In the passage on ancient and modern phonology, what name did the Hindu grammarians give to the guttural sibilant formed near the root of the tongue?

### [Quoted text]
——
The true sounds of language, however, were distinguished but roughly and imperfectly one from the other. Plato, in his Kratylus, divides them into φονηέντα or “vowels,” and ἄφωνα or “mutes,” these last being further subdivided into semi-vowels which are neither vowels nor mutes (φωνηέντα μὲν οὔ, οὐ μέντοι γε ἄφθογγα) and ἄφθογγα or real mutes. The term ἄφωνα, mutes, afterwards came to be restricted in its sense as a simple equivalent of Plato’s ἄφθογγα, its place being taken by the term σύμφωνα or “consonants,” letters, that is to say, which must be sounded along with a vowel. These consonants were next classed as ἡμίφωνα or semi-vowels (l, m, n, r, and s), ὑγρά or “liquids” which covered all the semi-vowels with the exception of s, and ἄφωνα or “mutes.” The mutes fall into three classes, the ψιλά or “bare” (k, t, p), the δασέα or “aspirates” (kh, th, ph) and the μέσα which stood, as it were, “between” them. The Latin translation of the latter term has given us the mediæ of modern grammars.
Far more thorough-going and scientific were the phonological labours and classification of the Hindu prâtiśâkhyas. Instead of starting from written speech like the Greek grammarians, they had to do with an orally-delivered literature, and hence while the Greeks never got beyond the belief that the tongue, teeth, and lips were the sole instruments of pronunciation, the Hindus had carefully analyzed the organs of speech some centuries before the Christian era, and composed phonological treatises which may favourably compare with those of our own day. They knew, for example, that in sounding the tenues, or hard letters, the glottis is kept open, while in sounding the mediæ, or soft ones, it is closed; they knew also that e and o were diphthongs analyzable into a + i and a + u; and they explained k and g, p and b, as formed by complete contact of the vocal organs. They had noted the repha or “Newcastle burr,” and had divided the nasals into their several classes. The names they gave to the various sounds, and the groups into which they were classified, were descriptive of their mode of formation, like the names similarly applied by modern phonologists. Thus the guttural sibilant formed near the root of the tongue (χ) was called Jihvâmûlîya, “the tongue-root letter,” and the labial sibilant (φ) Upadhmânîya, “to be breathed upon.” The consonants were classed both according to the place where they were formed, and according to their prayatna, or “quality,” the mutes and nasals, for instance, being formed by “complete contact” of the vocal organs, the semi-vowels by “slight contact” (îshat sprishṭa), the sibilants by “slight opening” (îshad vivṛita), and the vowels by complete opening. A controversy even sprung up among the grammarians as to the extent of this opening of the organs. “Some ascribe to the semi-vowels duḥspṛishṭa, imperfect contact, or îshadaspṛishṭa, slight non-contact, or îshadvivṛita, slight opening; to the sibilants nemaspṛishṭa, half-contact; i.e., greater opening than is required for the semi-vowels, or vivṛita, complete opening; while they require for the vowels either vivṛita, complete opening, or aspṛishṭa, non-contact.”[148]
Leaving the speculations of the past, let us now pass on to the results which have been obtained by modern research. Thanks to the labours of men like Alexander Ellis, Melville Bell, Helmholtz, Czermak, Brücke, Sweet, and others, the mechanism of speech has been fairly settled; and though many points are still open to discussion, the main facts have been thoroughly ascertained and adequately explained. We have learnt the real nature and causes of those phonetic elements of speech which the old grammarians first tried to separate and classify; we have cleared away the confusion from which even the Vedic scholars of India could not wholly escape, and have discovered that in phonology as elsewhere, the convenient systems of practical life do not bear a close scientific investigation. Even the ordinary distinction of vowels and consonants is exposed to more than one objection. It rests not upon the essential character of the sounds themselves, but upon mere differences of function, and its advocates have to invent a series of semi-vowels or semi-consonants, a name which of itself indicates how incomplete and unsatisfactory the distinction must be. The distinction, indeed, has a basis of fact, but the fact is one which has been misapprehended or overlooked.
——
### [Information provided]
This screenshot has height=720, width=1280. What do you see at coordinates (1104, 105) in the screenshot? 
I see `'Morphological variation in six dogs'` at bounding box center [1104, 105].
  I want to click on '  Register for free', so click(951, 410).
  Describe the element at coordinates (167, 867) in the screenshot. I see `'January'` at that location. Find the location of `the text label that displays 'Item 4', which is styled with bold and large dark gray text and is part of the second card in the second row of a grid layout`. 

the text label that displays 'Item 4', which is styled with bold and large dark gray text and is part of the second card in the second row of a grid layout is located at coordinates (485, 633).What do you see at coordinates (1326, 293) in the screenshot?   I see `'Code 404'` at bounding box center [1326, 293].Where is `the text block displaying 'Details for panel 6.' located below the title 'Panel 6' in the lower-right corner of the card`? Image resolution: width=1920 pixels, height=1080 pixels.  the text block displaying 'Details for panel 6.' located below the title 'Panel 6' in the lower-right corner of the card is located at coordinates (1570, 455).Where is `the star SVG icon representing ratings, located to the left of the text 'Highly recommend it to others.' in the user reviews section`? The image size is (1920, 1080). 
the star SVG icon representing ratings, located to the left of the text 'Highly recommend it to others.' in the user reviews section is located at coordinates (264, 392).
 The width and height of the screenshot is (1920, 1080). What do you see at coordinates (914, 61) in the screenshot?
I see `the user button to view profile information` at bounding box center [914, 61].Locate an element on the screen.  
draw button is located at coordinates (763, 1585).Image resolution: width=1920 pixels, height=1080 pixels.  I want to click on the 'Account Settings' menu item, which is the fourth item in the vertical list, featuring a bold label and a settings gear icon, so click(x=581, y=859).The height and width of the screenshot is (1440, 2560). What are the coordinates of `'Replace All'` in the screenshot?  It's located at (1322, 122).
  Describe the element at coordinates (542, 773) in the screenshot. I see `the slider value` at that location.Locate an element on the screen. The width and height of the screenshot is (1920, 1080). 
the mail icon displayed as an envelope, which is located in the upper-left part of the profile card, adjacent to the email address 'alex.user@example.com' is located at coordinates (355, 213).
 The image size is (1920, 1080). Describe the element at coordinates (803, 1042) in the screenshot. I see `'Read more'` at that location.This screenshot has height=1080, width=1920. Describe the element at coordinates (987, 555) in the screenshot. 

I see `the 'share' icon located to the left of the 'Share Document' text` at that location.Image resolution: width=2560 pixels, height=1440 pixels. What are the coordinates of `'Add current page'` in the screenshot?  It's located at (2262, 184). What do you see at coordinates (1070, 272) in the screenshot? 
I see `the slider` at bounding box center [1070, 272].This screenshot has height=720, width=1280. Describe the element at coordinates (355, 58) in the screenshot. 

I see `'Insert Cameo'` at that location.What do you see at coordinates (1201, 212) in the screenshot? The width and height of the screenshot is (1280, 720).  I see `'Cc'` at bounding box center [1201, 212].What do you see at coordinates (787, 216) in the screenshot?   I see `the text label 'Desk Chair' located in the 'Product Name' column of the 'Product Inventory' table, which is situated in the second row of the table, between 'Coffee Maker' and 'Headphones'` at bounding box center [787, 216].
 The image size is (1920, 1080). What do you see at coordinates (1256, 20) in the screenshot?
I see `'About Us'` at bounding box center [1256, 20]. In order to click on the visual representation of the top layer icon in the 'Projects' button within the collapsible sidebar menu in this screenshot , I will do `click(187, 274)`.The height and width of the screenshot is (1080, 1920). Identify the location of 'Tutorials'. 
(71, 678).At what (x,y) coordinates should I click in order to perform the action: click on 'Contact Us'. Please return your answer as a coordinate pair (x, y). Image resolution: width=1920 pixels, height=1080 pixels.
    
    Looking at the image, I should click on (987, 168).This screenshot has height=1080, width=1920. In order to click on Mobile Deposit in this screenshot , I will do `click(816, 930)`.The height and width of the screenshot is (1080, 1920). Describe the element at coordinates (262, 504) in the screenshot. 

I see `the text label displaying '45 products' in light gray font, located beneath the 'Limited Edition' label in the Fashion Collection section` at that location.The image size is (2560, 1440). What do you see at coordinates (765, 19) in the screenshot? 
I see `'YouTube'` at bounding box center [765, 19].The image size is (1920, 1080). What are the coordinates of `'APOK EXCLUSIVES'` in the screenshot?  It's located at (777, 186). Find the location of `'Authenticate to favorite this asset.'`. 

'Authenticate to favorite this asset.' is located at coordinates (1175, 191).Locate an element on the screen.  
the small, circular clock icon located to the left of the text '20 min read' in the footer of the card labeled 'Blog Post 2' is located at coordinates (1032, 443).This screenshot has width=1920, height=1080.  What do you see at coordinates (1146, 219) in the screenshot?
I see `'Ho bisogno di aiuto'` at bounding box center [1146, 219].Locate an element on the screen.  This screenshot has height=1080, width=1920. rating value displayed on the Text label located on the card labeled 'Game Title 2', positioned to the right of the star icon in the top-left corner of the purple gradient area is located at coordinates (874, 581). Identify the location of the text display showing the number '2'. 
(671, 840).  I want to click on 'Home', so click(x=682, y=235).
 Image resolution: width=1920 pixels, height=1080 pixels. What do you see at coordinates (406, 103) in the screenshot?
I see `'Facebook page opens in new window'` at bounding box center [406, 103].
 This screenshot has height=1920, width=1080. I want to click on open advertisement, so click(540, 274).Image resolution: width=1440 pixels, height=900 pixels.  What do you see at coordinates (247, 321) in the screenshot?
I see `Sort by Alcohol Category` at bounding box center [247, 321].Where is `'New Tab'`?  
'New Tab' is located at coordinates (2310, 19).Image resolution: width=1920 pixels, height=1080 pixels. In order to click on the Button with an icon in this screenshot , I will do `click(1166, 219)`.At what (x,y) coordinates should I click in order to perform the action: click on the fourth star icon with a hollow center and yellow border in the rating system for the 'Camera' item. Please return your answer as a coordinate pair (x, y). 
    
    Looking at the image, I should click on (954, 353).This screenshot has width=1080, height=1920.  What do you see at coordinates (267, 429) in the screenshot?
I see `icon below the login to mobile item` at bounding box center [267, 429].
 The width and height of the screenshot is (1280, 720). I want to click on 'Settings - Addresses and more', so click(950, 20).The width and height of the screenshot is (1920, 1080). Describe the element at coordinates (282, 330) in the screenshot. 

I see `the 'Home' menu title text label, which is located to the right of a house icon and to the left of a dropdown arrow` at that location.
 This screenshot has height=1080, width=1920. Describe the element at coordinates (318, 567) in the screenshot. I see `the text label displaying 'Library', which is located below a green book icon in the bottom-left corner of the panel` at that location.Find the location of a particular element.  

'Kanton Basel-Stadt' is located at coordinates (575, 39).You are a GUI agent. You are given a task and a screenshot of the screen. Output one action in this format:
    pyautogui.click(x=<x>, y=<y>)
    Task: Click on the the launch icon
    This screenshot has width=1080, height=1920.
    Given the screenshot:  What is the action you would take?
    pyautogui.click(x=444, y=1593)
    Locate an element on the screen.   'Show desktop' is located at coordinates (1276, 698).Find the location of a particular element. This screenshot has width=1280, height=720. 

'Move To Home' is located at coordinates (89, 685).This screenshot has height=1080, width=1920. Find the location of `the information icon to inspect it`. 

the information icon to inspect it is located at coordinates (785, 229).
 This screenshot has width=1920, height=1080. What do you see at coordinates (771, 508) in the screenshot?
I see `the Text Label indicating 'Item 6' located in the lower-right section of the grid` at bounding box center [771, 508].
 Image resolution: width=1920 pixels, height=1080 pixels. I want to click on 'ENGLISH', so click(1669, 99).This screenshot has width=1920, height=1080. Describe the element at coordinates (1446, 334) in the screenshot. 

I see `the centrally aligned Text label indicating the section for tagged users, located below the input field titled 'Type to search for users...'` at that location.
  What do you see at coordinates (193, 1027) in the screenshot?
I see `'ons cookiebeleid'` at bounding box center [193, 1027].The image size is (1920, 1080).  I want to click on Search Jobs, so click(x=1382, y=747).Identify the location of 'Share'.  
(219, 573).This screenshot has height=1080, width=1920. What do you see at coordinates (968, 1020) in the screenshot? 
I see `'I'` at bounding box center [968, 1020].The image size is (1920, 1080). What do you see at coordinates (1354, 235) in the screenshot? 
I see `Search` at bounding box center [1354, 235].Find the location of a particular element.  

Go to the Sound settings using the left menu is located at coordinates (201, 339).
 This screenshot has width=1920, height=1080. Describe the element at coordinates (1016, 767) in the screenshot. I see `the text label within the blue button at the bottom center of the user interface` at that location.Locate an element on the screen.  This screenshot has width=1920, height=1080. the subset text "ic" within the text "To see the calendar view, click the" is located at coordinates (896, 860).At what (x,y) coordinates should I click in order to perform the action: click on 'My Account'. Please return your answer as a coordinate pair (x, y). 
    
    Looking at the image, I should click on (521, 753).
——
### [Solution]
Jihvâmûlîya, "the tongue-root letter."